Немного ошалевшие от обилия новых родительских обязанностей, Ника и Кит задумались, что делать дальше. Выгуливать Щена пока было небезопасно, ему недавно поставили необходимые по возрасту прививки. Но и сидеть два выходных дня в квартире с гиперактивным собачьим ребёнком казалось верхом безумия.
- Ты ведь говорил, что Дюша звал нас на выходные за город, - вспомнила Ника, когда они сами уселись, наконец-то, завтракать.
Кит поперхнулся кофе и закашлялся. Ника заботливо похлопала его по спине.
- Звал, - осторожно ответил Кит, когда смог говорить.
- Ну, так поехали. Щен хоть там погуляет на свежем воздухе, - прощебетала Ника.
Кит внимательно смотрел на неё, ожидая подвоха.
- Ну, что замер? Иди, собирайся – она невозмутимо убирала со стола.
Уверившись, что нового катаклизма определённо не предвидится, Кит позвонил Дюше, обрадовал, что они всё-таки приедут, рассказал о новом члене семьи, уточнил дорогу и что необходимо прикупить.

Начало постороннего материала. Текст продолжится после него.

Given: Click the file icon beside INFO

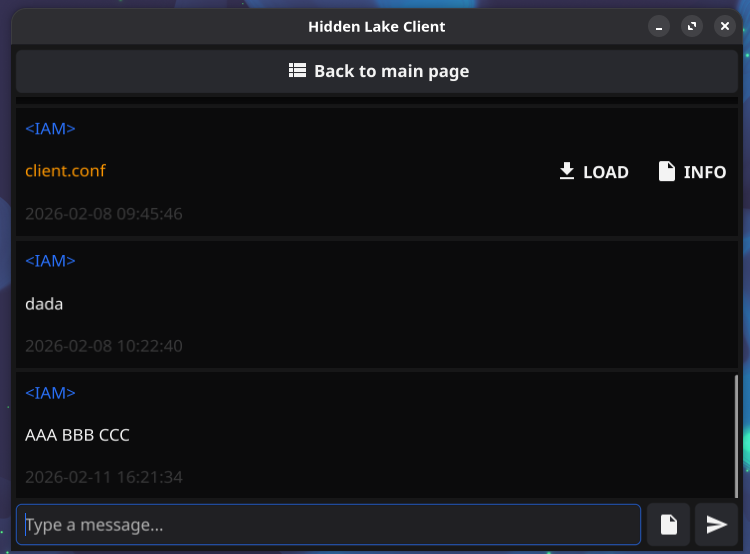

Часа через два они уже выходили из такси перед высоким глухим забором из профнастила.
- Соседи достают. Ходят. Заглядывают. Спрашивают. Что посадили? Чем полили? Когда убрали? Надоело. Вот и отгородились, - ответил Дюша на немой вопрос Ники, пропуская их внутрь.
За забором открылся уютный домик, окружённым любовно устроенным участком, основную часть которого занимала аккуратная лужайка с небольшим зеркалом прудика и совершенно замечательной беседкой.
Институтский друг Кита был настоящим красавцем и не только знал, но и бессовестно этим пользовался. Натуральный блондин, наделённый природой карими глазами, чёрными ресницами и бровями, с атлетической фигурой и отлично подвешенным языком не оставлял девушкам практически ни единого шанса удержаться и не влиться в длинный шлейф его поклонниц.
Ника не встала в их ряды только благодаря какому-то внутреннему стоп-сигналу, который всегда в ней загорался при виде красивых мужских особей. Ей посчастливилось со стороны наблюдать за стремительной сменой спутниц Дюши. Но обида за отвергнутых клокотала в душе Ники и, движимая женской солидарностью, она однажды высказала её «самовлюблённому павлину»:
- Как ему не стыдно так поступать с девушками? Сегодня с одной, через месяц-два с другой?
На что Дюша простодушно ответил:
- Что поделаешь? Все ведь хотят счастья.
Ника чуть не задохнулась тогда от возмущения, но со временем обнаружила, что Дюша, кроме всего прочего, обладал ещё потрясающим обаянием и харизмой. Он не только сам оставался со своими бывшими в прекрасных отношениях, но непостижимым образом даже сдруживал вчерашних соперниц между собой, и они составляли нечто вроде клуба по интересам. Это немного смиряло Нику с наличием у Кита красавчика-друга, постепенно она привыкла и приняла его.
Новая пассия Дюши оказалась невысокой и немного полноватой, с целой копной, отливавших на солнце огнём, рыжих кудрявых волос. В отличие многих прочих предшественниц она не ходила за ним по пятам, не висела на нём, не вздыхала, не заглядывала в глаза и не хохотала над каждой его шуткой. Она несказанно обрадовалась Щену, сразу уселась его гладить, за что тот незамедлительно вылизал ей руки и лицо. Общаться с ней оказалось легко и приятно. Она много знала, имела об этом своё собственное мнение, нисколько не навязывая его, много шутила и сама заразительно с охотой смеялась. Они с Никой быстро нашли общий язык и с удовольствием чирикали о своём, о девичьем, пока парни занимались делами. С мстительным удовлетворением ловила Ника недоумённые взгляды Дюши, кажется, впервые оказавшимся отодвинутый на второй план.
Осознанная или нет, но тактика рыжеволосой хохотушки принесла свои плоды. В воскресенье по дороге домой, Кит подтвердил догадки Ники, рассказав, что его друг, похоже, запал на эту новенькую и такого раньше за ним не наблюдалось.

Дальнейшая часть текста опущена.